__Data for analysis__:

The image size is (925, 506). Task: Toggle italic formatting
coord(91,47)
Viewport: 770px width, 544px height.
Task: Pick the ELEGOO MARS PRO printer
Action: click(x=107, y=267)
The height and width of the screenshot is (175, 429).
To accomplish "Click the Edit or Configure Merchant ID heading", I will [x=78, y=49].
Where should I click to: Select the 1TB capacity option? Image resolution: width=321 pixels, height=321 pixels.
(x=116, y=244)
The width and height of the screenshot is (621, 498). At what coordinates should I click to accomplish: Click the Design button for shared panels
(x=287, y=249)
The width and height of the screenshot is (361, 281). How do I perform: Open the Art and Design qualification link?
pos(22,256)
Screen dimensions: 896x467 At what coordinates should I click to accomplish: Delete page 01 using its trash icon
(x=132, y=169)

__Exercise requirements__: Write out every line of the records exactly.

__Task output__:
The image size is (925, 506). Task: Toggle italic formatting
coord(91,47)
Viewport: 770px width, 544px height.
Task: Pick the ELEGOO MARS PRO printer
Action: click(x=107, y=267)
The height and width of the screenshot is (175, 429).
To accomplish "Click the Edit or Configure Merchant ID heading", I will [x=78, y=49].
Where should I click to: Select the 1TB capacity option? Image resolution: width=321 pixels, height=321 pixels.
(x=116, y=244)
The width and height of the screenshot is (621, 498). At what coordinates should I click to accomplish: Click the Design button for shared panels
(x=287, y=249)
The width and height of the screenshot is (361, 281). How do I perform: Open the Art and Design qualification link?
pos(22,256)
Screen dimensions: 896x467 At what coordinates should I click to accomplish: Delete page 01 using its trash icon
(x=132, y=169)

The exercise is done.